Irish women are more likely to die from breast cancer than other women in Europe, apart from Denmark. According to a new European Commission (EC) report 31.1 women in every 100,000 in Ireland die from breast cancer. This rate is twice as high as Spain’s.
Since 2008 breast cancer services in Ireland have been organized in eight hospitals and the figures may now reflect this.
The report, which looks at the figures for 2008, recorded an average of 23.8 deaths per 100,000 women. After Spain, Norway, Finland and Portugal have to lowest rates of death from breast cancer. In Portugal just 20 per 100,000 females die from breast cancer.
Ireland is ranked in eighth position for the number of deaths from all cancers. It is 15th highest when it comes to prostate cancer and ninth for lung cancer.
The report also shows that life expectancy for Irish woman is 82 years. The European average is just 80.8. Irish men can expect to live to 77.4 years, while the European average is just 74.3 years.
Nessa Childers, a Labour MEP, who helped with the report said that 100 percent coverage in terms of screening for all cancers should be achieved in the next five years.
She said “Cancer represents the second most important cause of death and morbidity in Europe. Currently one-in-three people in the EU will be diagnosed with cancer during their life-time and experts predict that the cancer burden will increase sharply due to the ageing population unless urgent action to improve cancer control is taken now."

#### [THE TASK]
Answer these questions on the article about breast cancer deaths in Ireland:
1. How many women in every 100,000 in Ireland die from breast cancer?
2. What life expectancy does the article give for Irish men?
3. Where is Ireland ranked for lung cancer?
Rely only on the article about breast cancer deaths in Ireland, with no outside sources.

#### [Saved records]

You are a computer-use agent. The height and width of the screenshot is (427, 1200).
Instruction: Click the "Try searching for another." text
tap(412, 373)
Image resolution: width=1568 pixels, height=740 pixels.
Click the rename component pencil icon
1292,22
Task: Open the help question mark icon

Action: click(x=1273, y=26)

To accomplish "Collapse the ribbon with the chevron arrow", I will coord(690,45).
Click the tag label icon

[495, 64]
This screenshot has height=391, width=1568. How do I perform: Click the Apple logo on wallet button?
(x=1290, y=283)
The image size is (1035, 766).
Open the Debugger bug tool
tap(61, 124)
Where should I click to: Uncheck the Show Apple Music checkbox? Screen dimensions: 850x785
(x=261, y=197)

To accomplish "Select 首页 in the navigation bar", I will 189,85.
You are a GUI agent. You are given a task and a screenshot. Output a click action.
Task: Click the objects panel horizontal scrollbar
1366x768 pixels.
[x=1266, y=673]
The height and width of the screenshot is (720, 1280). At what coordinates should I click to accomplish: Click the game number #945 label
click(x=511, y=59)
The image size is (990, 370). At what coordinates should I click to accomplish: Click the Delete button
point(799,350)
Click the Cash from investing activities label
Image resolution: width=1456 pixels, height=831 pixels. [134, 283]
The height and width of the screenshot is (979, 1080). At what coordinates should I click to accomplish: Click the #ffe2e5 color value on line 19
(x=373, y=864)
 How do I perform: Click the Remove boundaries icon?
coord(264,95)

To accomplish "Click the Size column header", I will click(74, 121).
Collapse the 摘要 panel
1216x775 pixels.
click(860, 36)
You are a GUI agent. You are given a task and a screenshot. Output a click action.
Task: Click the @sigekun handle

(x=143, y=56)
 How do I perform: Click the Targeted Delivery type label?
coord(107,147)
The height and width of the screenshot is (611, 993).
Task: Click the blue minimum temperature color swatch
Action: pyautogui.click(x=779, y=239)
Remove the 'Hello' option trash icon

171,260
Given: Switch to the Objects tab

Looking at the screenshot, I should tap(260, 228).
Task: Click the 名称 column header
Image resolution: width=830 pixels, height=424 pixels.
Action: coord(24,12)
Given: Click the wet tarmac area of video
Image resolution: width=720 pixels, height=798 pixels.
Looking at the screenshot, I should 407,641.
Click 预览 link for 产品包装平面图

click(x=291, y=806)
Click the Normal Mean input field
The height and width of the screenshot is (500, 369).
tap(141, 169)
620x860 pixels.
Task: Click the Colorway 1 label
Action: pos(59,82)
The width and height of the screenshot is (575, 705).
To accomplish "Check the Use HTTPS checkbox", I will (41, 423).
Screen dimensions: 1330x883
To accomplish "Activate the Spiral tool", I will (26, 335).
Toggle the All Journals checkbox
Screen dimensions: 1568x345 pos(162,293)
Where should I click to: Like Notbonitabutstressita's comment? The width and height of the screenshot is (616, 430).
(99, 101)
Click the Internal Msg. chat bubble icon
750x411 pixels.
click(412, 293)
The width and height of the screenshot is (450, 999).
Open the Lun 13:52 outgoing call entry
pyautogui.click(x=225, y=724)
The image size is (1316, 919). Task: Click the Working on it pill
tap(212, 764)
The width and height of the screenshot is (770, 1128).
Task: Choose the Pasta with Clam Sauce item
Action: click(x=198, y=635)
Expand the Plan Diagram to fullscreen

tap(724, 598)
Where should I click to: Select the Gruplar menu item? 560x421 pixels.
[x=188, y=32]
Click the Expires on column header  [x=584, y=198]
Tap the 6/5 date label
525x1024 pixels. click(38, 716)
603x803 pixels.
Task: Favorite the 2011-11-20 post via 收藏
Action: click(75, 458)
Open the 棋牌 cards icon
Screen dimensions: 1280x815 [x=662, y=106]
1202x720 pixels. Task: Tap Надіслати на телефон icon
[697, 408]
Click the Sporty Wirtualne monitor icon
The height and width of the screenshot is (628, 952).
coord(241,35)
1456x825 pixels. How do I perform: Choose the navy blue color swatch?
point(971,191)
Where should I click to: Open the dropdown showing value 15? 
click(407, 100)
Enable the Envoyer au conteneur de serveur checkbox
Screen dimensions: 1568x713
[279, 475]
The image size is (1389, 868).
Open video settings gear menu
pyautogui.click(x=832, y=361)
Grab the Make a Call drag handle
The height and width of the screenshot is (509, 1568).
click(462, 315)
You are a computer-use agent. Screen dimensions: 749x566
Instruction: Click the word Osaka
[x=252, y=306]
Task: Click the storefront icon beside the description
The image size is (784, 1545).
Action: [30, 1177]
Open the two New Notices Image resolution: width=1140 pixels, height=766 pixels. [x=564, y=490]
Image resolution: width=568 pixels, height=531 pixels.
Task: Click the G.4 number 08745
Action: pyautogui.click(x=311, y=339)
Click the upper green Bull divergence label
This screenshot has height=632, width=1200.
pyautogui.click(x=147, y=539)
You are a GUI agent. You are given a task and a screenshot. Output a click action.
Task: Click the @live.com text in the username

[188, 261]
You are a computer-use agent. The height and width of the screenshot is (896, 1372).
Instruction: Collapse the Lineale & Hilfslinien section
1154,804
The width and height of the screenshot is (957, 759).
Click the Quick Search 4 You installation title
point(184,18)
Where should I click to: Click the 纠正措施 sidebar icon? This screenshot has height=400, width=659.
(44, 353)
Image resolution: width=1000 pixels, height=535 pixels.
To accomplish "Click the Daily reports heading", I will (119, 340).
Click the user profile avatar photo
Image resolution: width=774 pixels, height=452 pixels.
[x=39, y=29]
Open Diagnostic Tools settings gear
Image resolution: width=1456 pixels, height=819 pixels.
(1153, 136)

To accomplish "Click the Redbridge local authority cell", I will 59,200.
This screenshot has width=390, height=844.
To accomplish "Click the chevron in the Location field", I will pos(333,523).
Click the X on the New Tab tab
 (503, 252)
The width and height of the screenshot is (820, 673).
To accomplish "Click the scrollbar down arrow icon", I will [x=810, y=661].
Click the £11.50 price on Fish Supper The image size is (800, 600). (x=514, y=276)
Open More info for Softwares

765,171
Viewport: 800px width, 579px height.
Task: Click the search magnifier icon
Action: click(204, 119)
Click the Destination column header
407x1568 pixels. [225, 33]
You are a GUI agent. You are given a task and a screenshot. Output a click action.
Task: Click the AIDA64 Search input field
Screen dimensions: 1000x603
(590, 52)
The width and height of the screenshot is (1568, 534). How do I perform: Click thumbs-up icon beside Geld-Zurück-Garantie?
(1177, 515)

#### [ANSWER AREA]
1. 31.1
2. 77.4 years
3. Ninth